DPA volunteers started a new project on 19th November last year, in quite bad weather. In two words, it poured! On Tues. 12th February, we had a much better day. The project is butterfly conservation at Common Wood, “near Horndon”. This is an isolated woodland with scrub extending up the valley sides of the River Tavy and it is here, under favourable conditions, that the rare and declining Pearl-bordered Fritillary can breed.


Pearl-bordered Fritillary (Photo: Jim Asher)

The butterfly prefers fairly open areas with bracken and flowers whereas this area has been neglected for a long time and gorse has made a fairly dominant showing with small hawthorn trees beginning to grow as well.  While DPA volunteers are more than a little familiar with cutting gorse it seems contrary to our ethos to encourage bracken to grow – we are normally clearing it from areas of archaeology!

Pearl-borderedFritillary-underside1_Neil Hulme-500 px

Peral-bordered Fritillary, showing the underside of the wing (Photo: Neil Hulme)

As is clear in the photograph above, this butterfly is a striking species.

Before-DPAvolsatCommon ood

“Before” – plenty of gorse, bramble and bracken.

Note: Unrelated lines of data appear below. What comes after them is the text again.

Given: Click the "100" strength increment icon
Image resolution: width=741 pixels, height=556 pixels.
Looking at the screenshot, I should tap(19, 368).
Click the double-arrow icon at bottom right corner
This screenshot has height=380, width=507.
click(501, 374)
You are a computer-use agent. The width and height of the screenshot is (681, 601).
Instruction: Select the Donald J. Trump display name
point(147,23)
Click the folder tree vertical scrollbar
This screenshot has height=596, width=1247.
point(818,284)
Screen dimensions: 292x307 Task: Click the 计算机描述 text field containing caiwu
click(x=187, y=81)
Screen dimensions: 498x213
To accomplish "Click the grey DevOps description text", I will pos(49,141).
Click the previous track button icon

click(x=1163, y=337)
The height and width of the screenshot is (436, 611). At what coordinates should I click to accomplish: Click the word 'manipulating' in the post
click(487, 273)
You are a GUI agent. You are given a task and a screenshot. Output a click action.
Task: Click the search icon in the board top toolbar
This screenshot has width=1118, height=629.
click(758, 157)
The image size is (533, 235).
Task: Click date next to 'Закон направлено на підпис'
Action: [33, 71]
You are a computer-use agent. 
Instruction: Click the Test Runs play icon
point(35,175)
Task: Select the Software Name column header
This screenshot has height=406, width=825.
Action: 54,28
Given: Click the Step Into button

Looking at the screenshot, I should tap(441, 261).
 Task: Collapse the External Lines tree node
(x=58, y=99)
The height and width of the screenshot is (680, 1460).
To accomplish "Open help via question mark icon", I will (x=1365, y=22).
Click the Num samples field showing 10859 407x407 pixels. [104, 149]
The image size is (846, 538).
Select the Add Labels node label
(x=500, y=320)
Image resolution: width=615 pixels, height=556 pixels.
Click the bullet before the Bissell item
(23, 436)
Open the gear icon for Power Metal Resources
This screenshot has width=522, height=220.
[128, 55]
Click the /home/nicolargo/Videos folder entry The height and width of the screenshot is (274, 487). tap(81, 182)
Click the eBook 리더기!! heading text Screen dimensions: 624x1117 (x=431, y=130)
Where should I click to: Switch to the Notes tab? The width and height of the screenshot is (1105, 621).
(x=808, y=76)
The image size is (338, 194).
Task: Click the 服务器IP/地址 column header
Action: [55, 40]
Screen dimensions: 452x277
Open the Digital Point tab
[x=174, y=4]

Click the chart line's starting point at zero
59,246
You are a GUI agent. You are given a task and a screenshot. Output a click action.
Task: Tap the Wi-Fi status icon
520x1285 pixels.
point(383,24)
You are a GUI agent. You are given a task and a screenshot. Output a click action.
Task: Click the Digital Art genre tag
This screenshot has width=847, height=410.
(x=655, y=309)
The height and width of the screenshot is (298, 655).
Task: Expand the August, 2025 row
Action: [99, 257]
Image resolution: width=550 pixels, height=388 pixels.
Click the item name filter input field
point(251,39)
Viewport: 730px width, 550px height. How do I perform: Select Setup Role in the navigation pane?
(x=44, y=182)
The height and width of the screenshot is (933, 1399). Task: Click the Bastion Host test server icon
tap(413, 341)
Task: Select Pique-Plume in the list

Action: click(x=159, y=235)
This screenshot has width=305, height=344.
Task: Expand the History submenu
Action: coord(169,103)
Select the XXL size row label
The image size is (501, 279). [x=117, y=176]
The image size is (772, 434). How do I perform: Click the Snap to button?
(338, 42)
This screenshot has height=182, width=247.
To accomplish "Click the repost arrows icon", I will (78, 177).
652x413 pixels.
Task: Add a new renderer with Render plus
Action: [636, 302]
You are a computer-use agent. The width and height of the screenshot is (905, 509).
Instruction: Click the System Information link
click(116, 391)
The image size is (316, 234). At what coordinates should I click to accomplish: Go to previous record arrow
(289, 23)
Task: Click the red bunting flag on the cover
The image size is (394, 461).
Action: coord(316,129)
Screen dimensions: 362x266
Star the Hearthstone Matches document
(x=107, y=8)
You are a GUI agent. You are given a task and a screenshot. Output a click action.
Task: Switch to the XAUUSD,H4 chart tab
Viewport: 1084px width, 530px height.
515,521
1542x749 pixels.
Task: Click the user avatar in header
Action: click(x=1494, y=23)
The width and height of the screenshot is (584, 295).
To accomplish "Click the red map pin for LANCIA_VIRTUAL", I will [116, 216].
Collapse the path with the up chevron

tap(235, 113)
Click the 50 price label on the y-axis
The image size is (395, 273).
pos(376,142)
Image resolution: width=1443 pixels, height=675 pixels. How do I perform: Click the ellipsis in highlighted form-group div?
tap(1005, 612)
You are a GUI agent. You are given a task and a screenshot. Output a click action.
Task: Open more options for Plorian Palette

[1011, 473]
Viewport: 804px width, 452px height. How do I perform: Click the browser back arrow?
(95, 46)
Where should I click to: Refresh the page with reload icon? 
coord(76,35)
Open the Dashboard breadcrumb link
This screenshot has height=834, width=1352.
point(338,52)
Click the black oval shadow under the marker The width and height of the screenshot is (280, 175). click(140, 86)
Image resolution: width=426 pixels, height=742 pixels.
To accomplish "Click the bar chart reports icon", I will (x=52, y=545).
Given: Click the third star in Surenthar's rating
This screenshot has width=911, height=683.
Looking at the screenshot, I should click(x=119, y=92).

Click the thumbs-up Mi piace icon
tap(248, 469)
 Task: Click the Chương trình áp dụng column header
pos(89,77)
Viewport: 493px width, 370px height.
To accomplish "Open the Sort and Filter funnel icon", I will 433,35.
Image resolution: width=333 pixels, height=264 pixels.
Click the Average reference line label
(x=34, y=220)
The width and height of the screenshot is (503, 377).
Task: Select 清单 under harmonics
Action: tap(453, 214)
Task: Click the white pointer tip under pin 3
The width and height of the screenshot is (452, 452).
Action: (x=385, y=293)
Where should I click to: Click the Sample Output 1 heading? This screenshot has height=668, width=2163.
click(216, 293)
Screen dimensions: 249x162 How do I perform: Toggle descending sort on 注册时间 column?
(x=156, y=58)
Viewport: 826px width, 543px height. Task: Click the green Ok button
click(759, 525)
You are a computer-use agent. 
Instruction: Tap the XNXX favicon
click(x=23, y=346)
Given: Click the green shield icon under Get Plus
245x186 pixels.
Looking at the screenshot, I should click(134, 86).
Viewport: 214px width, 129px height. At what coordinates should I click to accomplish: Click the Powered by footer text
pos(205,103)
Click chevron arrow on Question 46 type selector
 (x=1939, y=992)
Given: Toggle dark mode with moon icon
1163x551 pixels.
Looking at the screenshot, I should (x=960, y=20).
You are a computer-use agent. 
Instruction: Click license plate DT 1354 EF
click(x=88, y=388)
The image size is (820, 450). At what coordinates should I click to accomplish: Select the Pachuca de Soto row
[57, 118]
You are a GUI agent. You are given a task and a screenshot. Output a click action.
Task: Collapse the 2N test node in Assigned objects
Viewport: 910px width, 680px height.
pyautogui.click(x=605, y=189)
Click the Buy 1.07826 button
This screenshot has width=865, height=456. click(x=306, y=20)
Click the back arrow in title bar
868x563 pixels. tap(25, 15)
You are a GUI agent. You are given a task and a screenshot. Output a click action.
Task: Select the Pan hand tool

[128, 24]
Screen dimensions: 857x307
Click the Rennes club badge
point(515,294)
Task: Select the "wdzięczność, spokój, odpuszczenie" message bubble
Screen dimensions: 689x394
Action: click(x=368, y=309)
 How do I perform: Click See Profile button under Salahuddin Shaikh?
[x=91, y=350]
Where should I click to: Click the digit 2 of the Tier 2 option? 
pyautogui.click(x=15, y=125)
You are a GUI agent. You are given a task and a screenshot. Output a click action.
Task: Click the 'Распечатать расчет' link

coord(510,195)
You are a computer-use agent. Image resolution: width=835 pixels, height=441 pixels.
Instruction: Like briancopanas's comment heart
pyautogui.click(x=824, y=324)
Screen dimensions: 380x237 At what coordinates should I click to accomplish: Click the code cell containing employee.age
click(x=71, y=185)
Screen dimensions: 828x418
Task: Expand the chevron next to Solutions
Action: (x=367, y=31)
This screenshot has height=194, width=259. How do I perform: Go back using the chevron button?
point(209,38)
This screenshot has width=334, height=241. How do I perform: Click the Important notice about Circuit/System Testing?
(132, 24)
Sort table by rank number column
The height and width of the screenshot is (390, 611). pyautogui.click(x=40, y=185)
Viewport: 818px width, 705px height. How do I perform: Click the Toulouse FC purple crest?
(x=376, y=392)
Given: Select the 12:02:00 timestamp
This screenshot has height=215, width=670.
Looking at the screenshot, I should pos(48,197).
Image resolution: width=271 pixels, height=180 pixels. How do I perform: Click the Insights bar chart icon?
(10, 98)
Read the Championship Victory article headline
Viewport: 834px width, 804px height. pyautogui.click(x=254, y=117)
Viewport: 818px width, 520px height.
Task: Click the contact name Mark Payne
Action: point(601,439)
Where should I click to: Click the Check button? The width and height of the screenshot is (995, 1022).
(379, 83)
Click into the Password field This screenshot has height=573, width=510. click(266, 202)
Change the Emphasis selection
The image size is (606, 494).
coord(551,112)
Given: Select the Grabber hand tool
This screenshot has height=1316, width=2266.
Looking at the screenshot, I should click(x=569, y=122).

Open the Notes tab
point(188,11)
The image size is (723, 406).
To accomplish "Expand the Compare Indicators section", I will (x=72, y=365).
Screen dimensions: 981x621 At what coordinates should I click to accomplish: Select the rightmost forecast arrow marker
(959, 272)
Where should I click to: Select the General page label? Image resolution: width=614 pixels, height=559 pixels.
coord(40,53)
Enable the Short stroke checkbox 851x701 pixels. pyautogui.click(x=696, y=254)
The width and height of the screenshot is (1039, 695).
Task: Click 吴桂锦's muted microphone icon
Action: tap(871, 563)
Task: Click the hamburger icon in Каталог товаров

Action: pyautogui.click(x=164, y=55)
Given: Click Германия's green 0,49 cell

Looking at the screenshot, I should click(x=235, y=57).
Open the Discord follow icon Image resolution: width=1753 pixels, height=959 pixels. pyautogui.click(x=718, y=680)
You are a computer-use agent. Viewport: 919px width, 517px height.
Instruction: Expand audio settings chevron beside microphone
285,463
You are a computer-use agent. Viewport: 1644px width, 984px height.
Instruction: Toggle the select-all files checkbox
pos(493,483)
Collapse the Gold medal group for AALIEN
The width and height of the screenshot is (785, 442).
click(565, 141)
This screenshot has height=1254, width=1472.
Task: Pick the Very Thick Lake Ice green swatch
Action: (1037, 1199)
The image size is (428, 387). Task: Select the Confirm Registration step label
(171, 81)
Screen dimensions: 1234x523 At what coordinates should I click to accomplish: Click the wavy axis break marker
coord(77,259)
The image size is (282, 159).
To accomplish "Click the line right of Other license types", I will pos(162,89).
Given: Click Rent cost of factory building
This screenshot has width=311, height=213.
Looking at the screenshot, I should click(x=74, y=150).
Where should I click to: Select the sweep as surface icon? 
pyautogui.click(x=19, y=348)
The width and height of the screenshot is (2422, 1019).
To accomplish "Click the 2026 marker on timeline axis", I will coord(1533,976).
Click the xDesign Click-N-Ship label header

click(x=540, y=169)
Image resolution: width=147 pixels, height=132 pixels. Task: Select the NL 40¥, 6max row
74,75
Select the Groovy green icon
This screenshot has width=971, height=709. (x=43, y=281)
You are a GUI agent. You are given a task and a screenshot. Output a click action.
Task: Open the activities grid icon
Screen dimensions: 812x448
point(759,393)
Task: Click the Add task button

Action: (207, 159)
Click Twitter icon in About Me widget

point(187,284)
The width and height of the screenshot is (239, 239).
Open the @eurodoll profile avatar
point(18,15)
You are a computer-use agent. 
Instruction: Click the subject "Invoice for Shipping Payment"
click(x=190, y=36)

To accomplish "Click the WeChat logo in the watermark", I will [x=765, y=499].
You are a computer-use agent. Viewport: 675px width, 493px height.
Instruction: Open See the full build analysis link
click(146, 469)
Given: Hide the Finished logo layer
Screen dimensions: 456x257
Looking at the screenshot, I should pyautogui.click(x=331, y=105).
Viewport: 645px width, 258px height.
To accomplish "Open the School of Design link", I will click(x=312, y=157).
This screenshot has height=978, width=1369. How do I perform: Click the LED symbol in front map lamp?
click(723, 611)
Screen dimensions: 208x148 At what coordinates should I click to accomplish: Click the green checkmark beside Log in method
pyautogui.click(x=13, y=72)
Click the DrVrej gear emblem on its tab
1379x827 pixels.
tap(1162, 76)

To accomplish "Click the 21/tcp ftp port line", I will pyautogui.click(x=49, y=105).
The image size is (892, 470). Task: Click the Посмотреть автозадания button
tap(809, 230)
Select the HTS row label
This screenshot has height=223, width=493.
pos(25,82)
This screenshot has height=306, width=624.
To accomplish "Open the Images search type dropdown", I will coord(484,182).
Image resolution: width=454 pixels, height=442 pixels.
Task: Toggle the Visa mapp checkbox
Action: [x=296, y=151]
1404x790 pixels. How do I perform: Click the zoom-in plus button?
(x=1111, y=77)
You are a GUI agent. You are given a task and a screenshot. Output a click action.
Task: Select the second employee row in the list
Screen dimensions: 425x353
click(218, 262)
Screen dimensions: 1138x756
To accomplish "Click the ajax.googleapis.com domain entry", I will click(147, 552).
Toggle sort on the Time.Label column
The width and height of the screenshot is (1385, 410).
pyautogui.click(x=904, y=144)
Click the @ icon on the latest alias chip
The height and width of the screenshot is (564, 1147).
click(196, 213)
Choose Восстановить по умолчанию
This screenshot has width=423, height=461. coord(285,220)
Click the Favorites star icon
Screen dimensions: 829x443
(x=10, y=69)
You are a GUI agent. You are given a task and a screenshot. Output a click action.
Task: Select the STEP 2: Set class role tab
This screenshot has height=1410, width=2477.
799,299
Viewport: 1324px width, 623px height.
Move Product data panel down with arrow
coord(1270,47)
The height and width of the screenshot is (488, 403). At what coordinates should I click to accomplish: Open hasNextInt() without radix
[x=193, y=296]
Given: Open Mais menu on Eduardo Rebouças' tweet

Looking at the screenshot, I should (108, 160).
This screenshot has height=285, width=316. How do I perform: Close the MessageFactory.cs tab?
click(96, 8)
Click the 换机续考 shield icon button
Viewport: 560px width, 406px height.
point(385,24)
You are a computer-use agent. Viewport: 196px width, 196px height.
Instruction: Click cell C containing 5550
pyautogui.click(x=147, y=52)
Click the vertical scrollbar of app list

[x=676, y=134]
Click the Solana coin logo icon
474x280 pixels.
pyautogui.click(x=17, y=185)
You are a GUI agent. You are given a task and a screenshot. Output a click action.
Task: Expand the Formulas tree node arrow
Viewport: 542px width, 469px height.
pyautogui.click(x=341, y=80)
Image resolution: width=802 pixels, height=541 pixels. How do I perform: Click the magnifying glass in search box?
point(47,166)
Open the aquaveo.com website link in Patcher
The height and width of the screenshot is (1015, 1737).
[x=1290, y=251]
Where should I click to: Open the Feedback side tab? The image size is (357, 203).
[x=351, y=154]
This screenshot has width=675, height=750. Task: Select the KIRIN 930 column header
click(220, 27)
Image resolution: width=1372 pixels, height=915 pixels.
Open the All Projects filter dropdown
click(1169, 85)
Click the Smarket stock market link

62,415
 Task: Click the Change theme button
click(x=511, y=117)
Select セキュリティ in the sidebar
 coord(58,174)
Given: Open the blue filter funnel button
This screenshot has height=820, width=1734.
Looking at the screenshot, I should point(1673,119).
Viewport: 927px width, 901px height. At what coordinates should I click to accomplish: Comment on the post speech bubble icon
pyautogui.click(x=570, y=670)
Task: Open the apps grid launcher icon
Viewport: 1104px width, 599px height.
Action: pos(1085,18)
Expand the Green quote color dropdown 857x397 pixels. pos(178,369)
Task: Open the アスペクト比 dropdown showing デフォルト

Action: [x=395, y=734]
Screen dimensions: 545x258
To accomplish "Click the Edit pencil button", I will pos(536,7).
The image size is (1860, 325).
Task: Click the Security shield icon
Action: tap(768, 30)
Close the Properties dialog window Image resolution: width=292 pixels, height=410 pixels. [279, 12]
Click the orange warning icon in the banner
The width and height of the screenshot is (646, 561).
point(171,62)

The photograph above shows the wall of gorse that covered much of the slope down to a thin belt of trees just above the leat that runs to Mary Tavy Hydro-electric Power Station.


“During” – volunteers at work.

Although it does not look a lot, we have to thank Bill, Chris and Jill, Derek, Hilary, Jane, Jenny, John and Elaine, John and Rachel, Sylvia, and Val, plus myself making 14 willing souls. It does not take long for this many people to make a difference on the local scene, as seen in the photograph above.


“After” – gorse stumps are easily seen and some bramble has been removed.

After an area is cleared, it can look very different, as the photograph above shows and as views across the valley (below) will show. The requirement is to make cleared “islands” where the bracken can grow with flight paths between remaining “stands” of gorse.


Making a windrow.

The cuttings are put to good use – making a “windrow”, this is a long, static pile of carefully stacked cuttings and brash that forms a habitat pile for insects and small mammals while it slowly composts.

In brief, the photographs above show DPA volunteers clearing gorse and scrub from bracken slopes at Common Wood to improve habitat for the rare and declining Pearl-bordered Fritillary. The work is being carried out in association with Butterfly Conservation, whose aims are to save butterflies, moths and their habitats, and is part of a Dartmoor-wide scheme to increase the extent and quality of breeding habitat for this beautiful butterfly.


Common Wood from across the valley – 1.

The view above, from across the valley, shows the area we have cleared, at the centre and towards the right, while more gorse awaits towards the left side.


Common Wood from across the valley – 2.

This photograph shows there is more gorse waiting to be cleared but it is not as dense as the area we have already cleared.